Experiments on a small seashore animal suggest that evolutinary changes cannot rescue animals and plants from the threat posed by climate change. The study provides a first answer to a question a lot of scientists have been talking about according to co-author Eric Sanford. “Do organisms have the ability to adapt to climate change on a timescale of decades?”
The extent to which acclimation and genetic adaptation might buffer natural populations against climate change is largely unknown. The critical point is that many organisms are already at their environmental limits, and natural selection won’t necessarily rescue them. This empirical study is one of few which have characterized genetic variation in traits directly related to environmental tolerance limits. The chosen organism was the broadly distributed tidepool copepod Tigriopus californicus. Ten generations were reared under laboratory conditions using thermal selection pressure, trying to quantify thermal tolerance and select for more heat-tolerant animals.
The copepods, that originated from eight different geographical locations, showed limited capacity to buffer against further increases in temperature. Though copepods from different locations showed wide variablity in heat tolerance, within each population it was impossible to increase the heat tolerance further than a half-degree Celsius.

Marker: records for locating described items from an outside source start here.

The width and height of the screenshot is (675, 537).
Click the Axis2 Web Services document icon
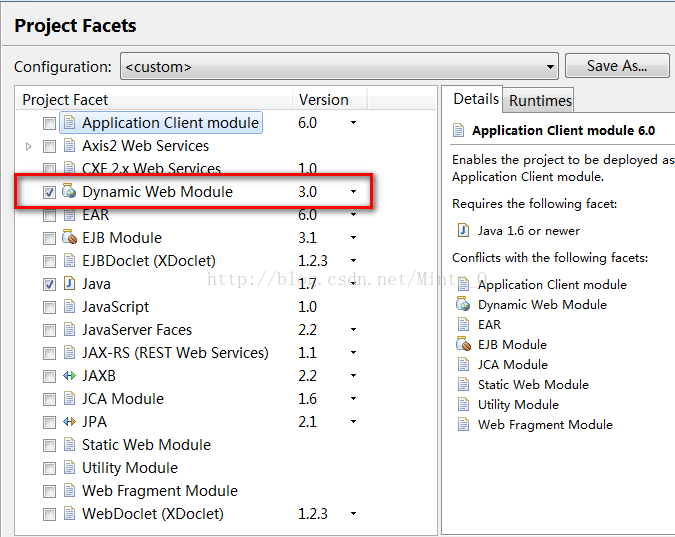point(69,146)
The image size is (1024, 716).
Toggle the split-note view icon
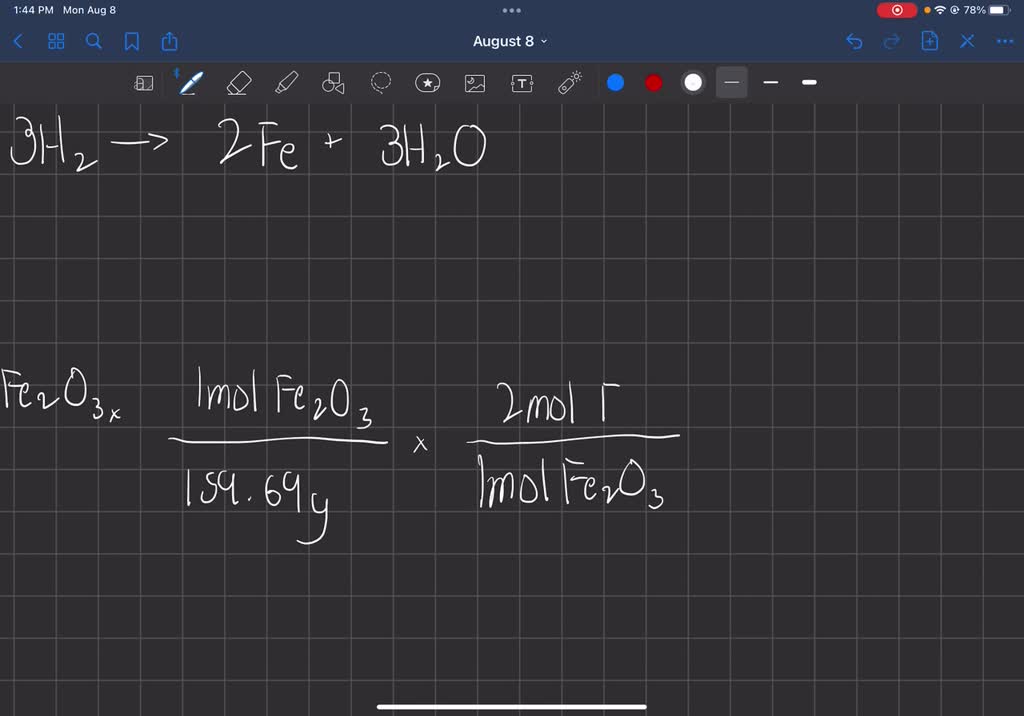(144, 83)
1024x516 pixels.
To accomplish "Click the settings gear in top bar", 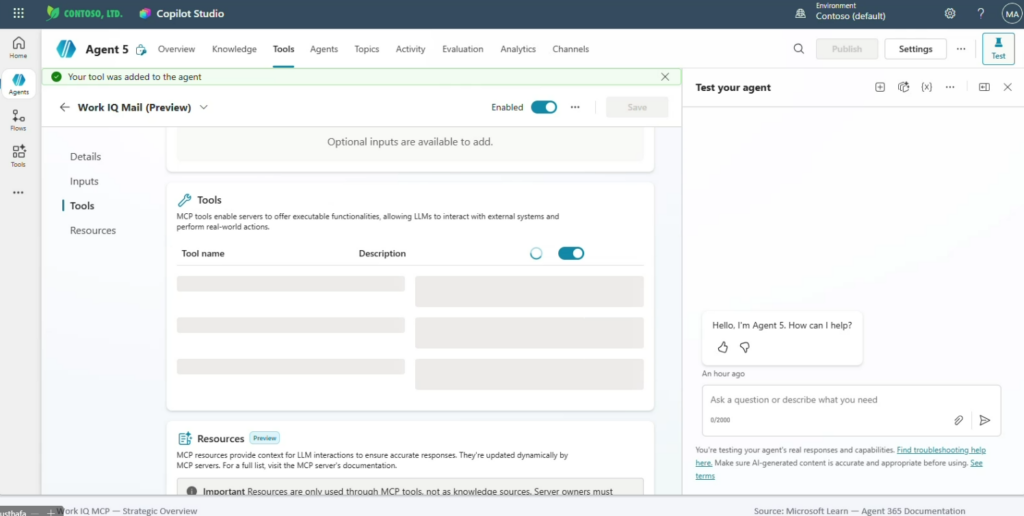I will pos(950,14).

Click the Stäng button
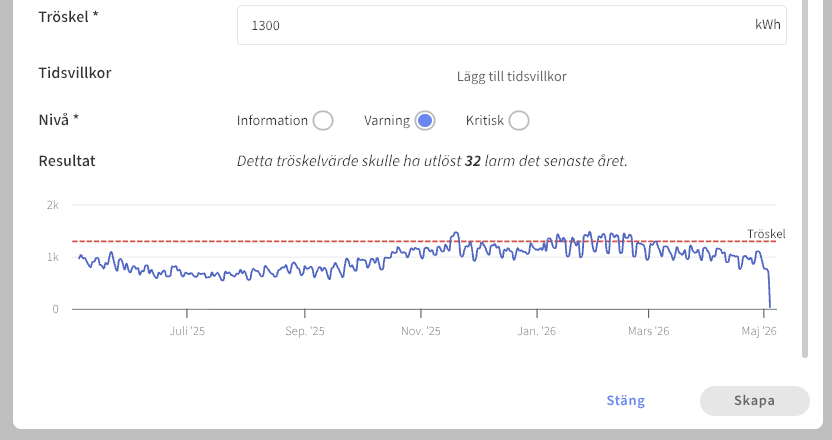(x=626, y=400)
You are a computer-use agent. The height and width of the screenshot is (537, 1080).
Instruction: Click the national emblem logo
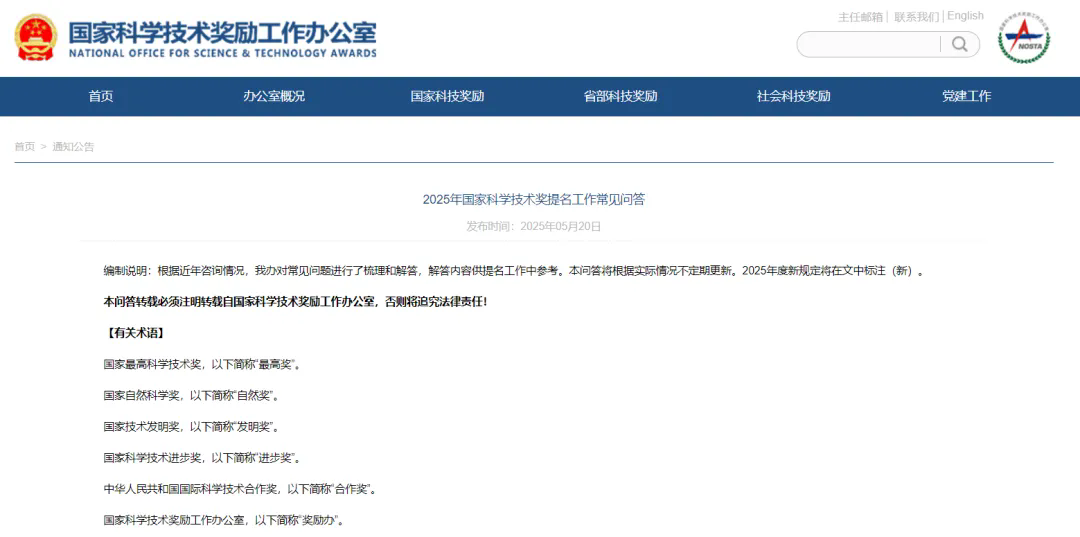coord(36,38)
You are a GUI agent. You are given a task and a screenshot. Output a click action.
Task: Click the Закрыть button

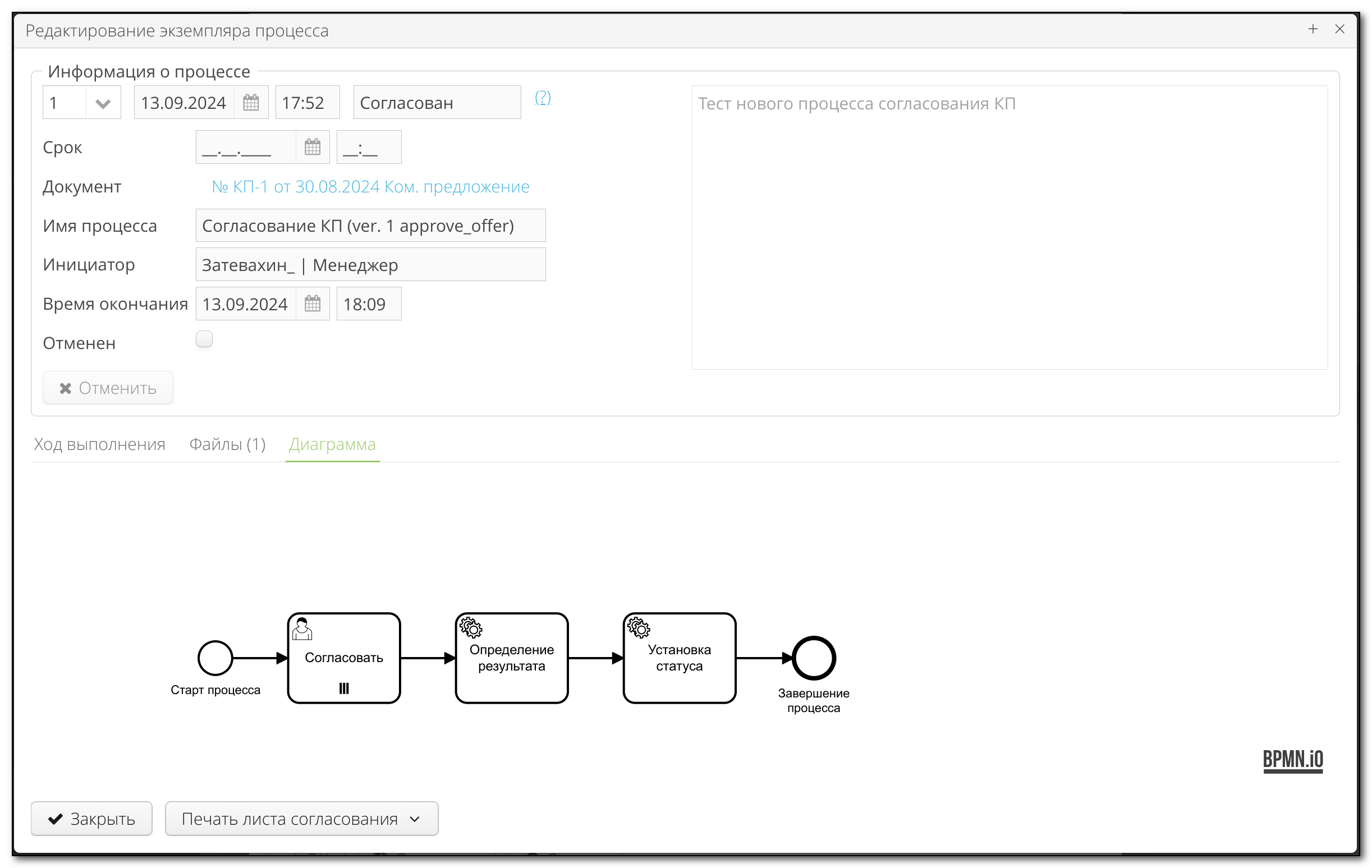[x=91, y=819]
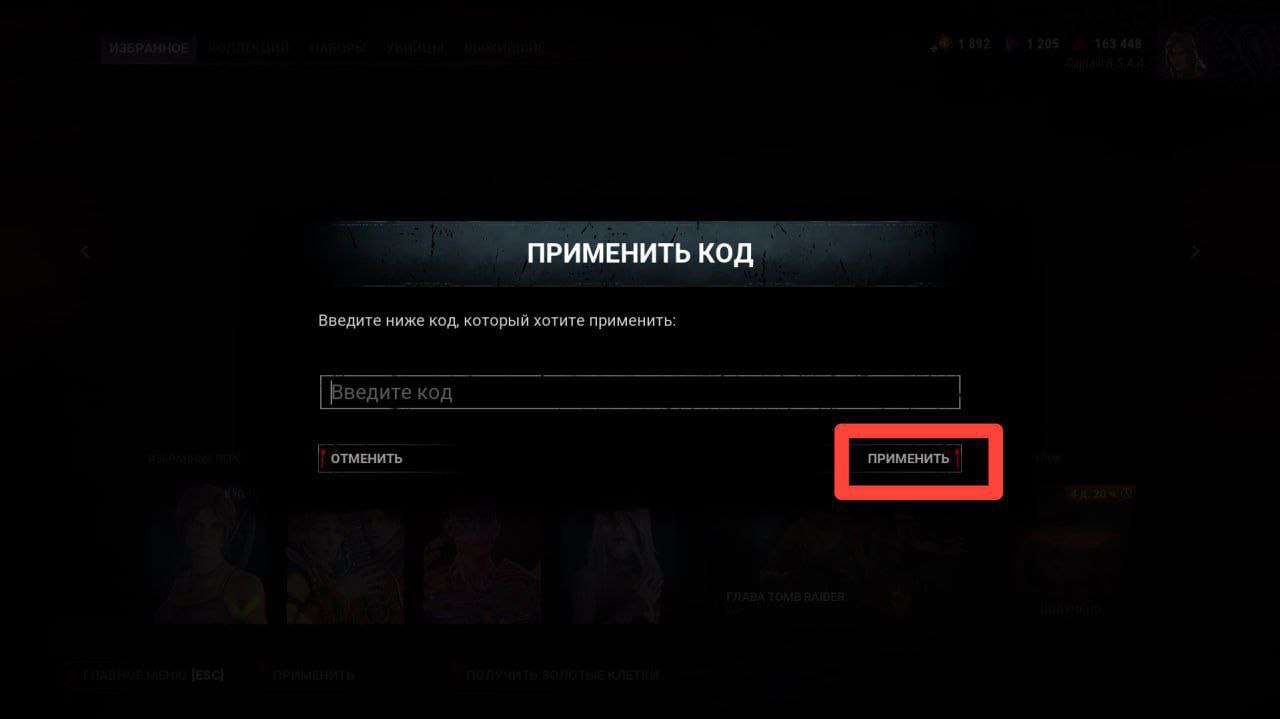Switch to the ИЗБРАННОЕ tab

pos(149,47)
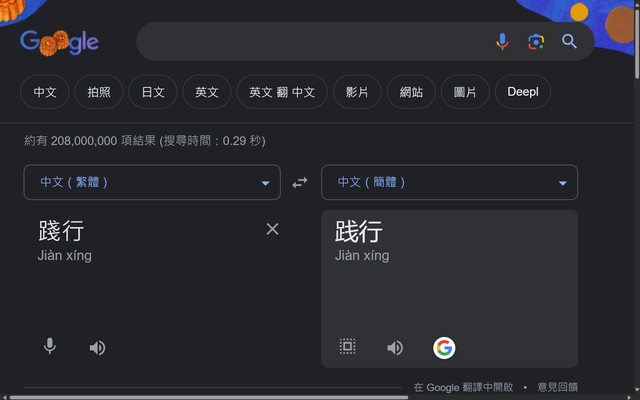Copy the translated text
Screen dimensions: 640x400
pyautogui.click(x=347, y=347)
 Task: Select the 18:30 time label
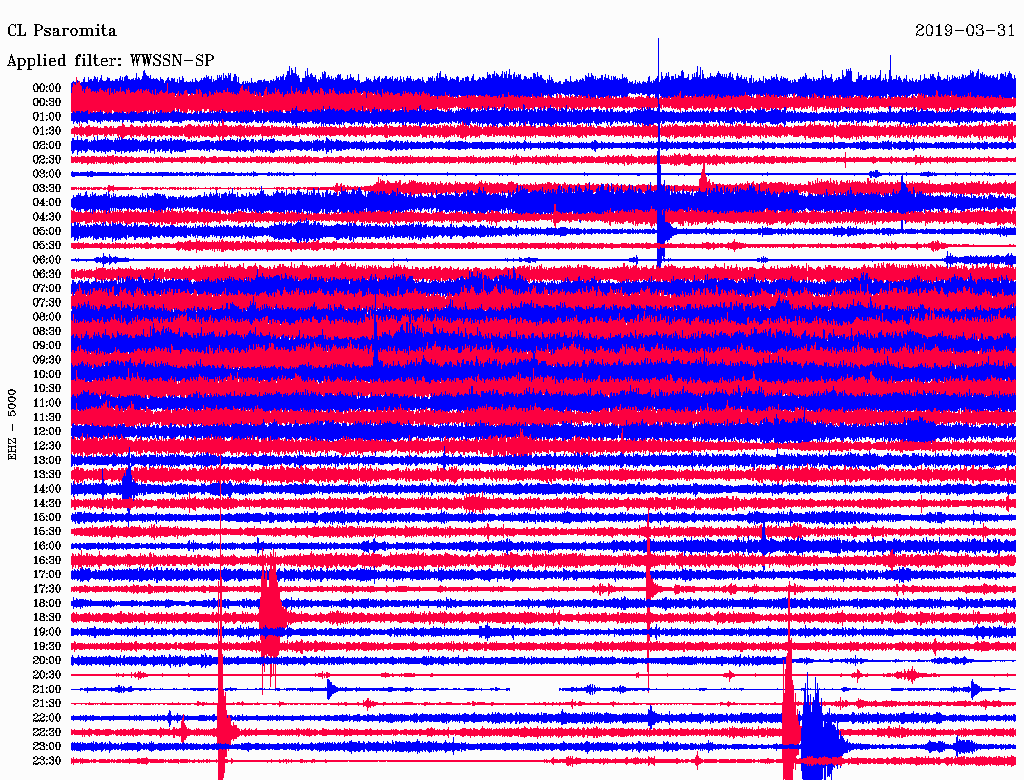pos(47,618)
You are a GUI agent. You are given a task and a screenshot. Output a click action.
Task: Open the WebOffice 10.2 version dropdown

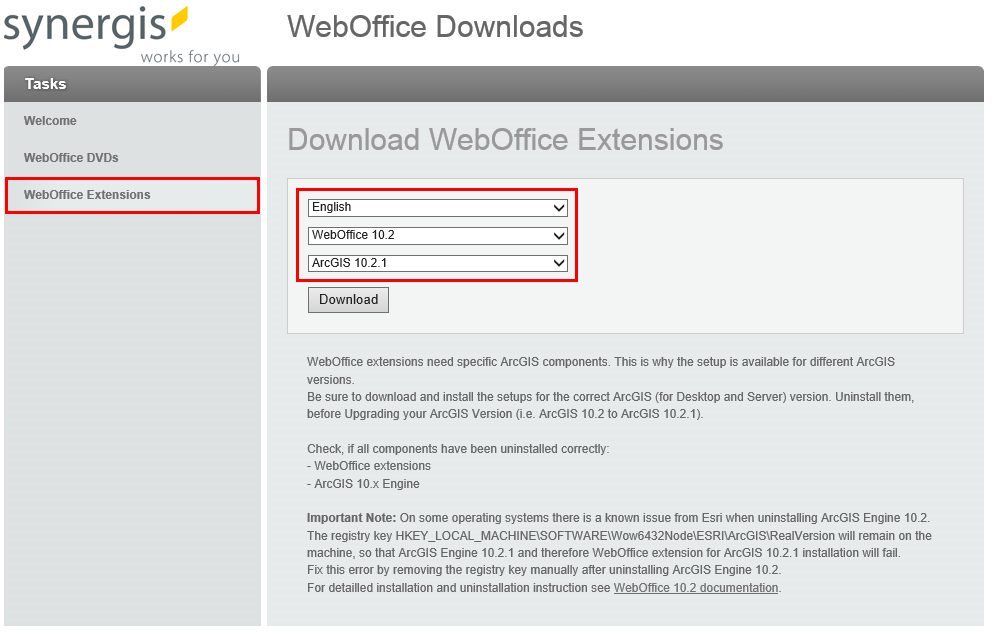click(x=437, y=235)
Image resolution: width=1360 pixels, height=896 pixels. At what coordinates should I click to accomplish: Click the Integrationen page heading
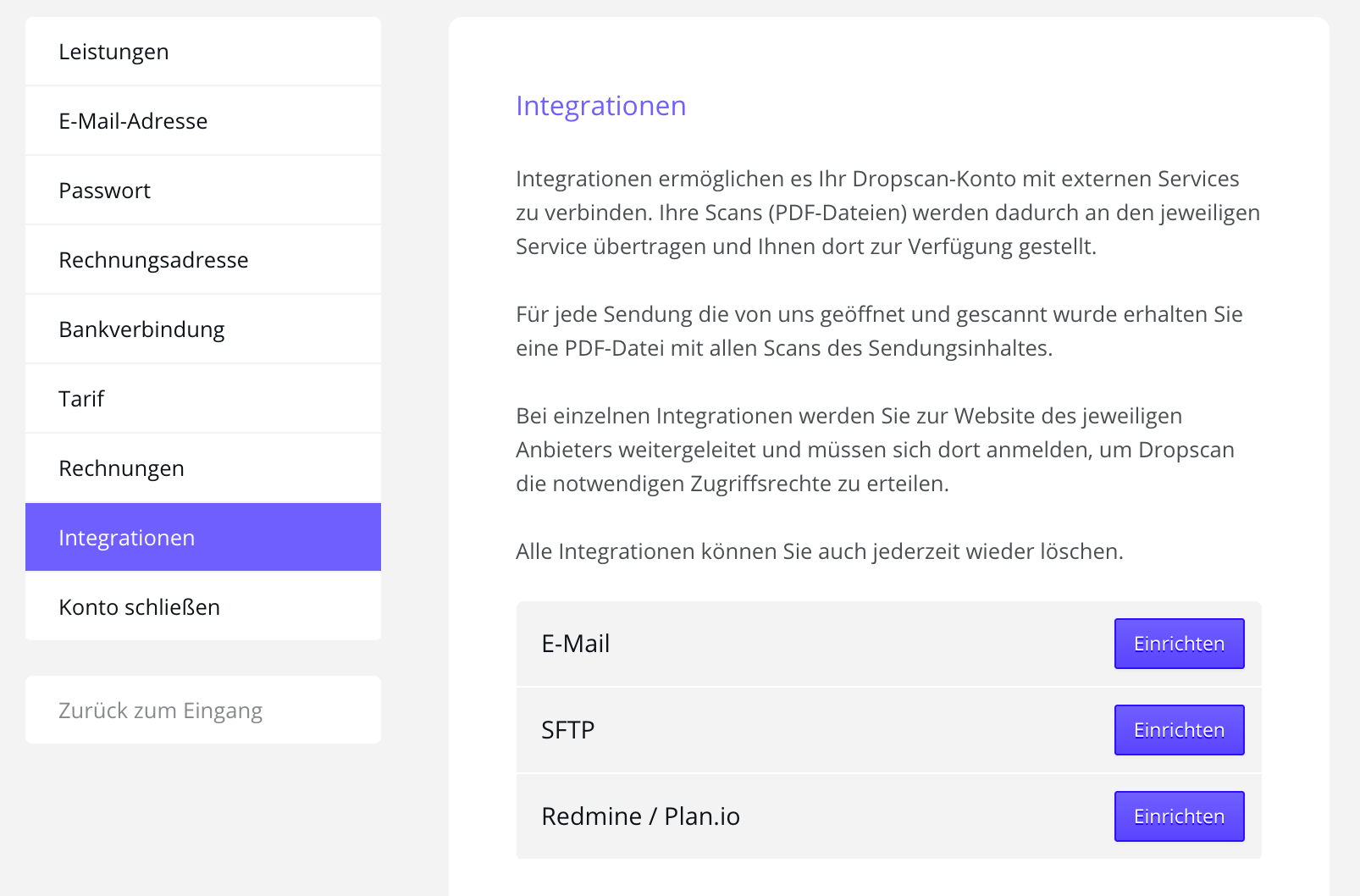pyautogui.click(x=601, y=106)
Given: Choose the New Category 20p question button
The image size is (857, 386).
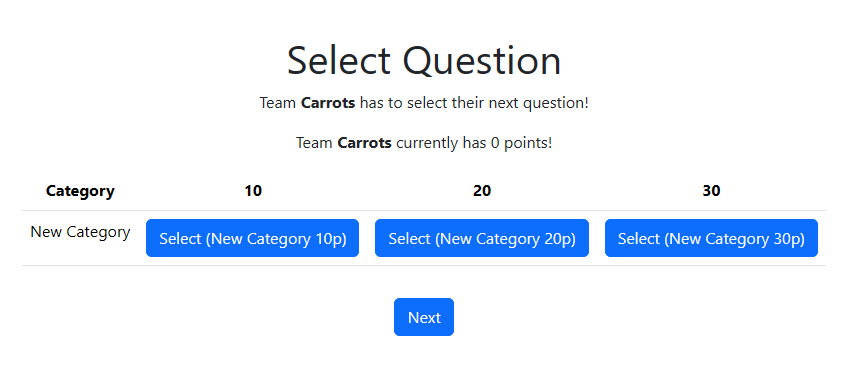Looking at the screenshot, I should [482, 238].
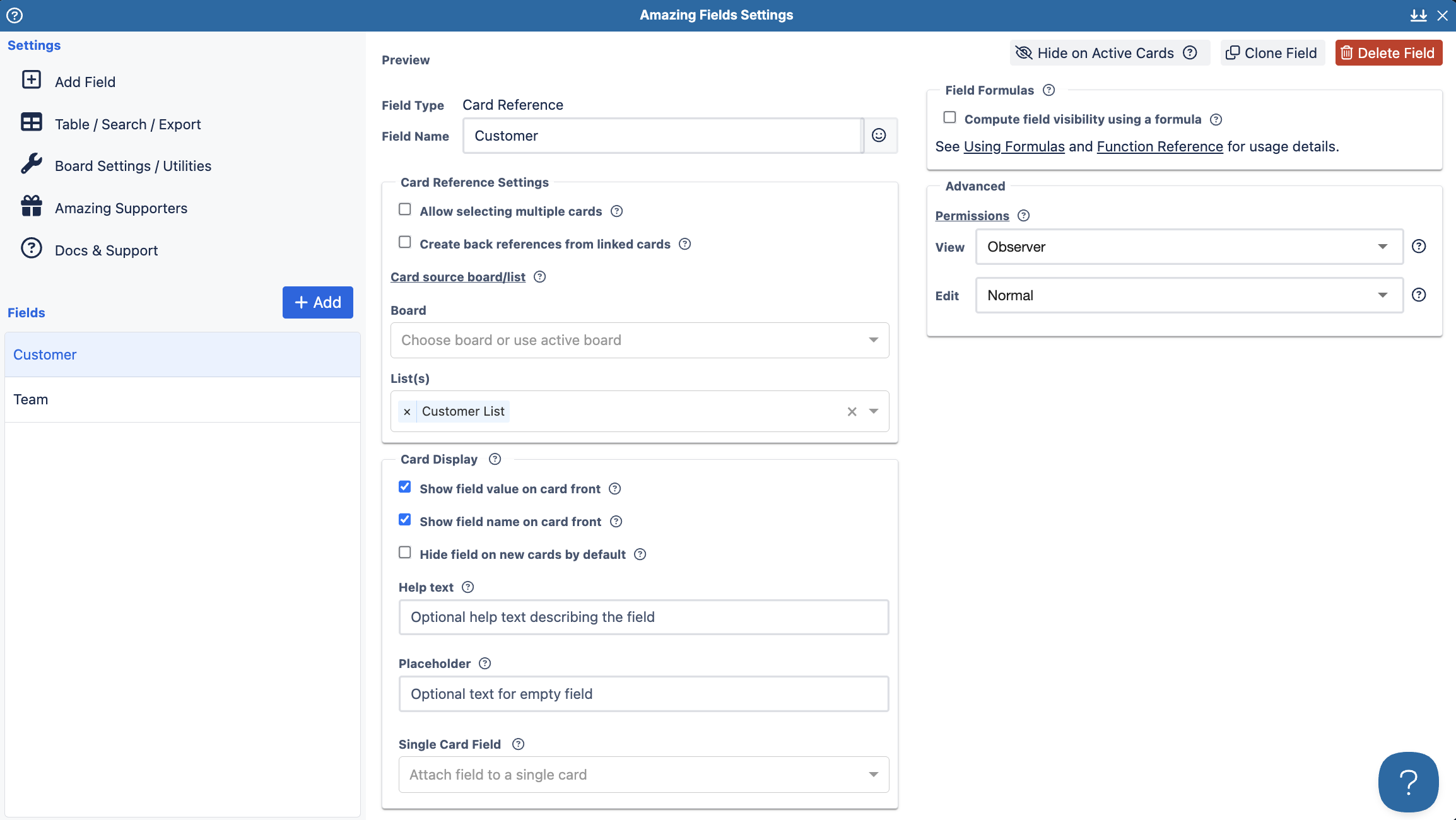Click help icon beside Card Display heading
The image size is (1456, 820).
495,459
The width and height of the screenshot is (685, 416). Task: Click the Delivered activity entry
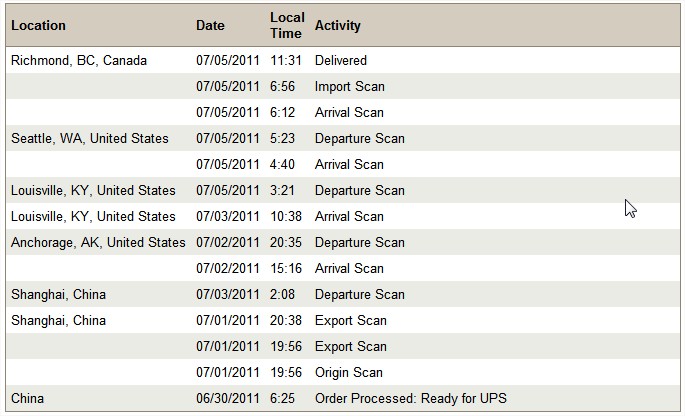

This suggest that the genetic make-up of these different populations is not very broad, which prevents selection for a different trait. There is lack of available genes on population level that could support such natural selection, which is probably due to the fact that individual populations of copepods live very isolated in confined rocky areas off the coast. The results suggest that models assuming a uniform climatic envelope may greatly underestimate extinction risk in species with strong local adaptation. Unfortunately this could also be the case for many other species of animals and plants when their habitats have been fragmented, for instance by human activities. Grosberg, one of the study authors, said it like this: “The critical point is that many organisms are already at their environmental limits, and natural selection won’t necessarily rescue them.”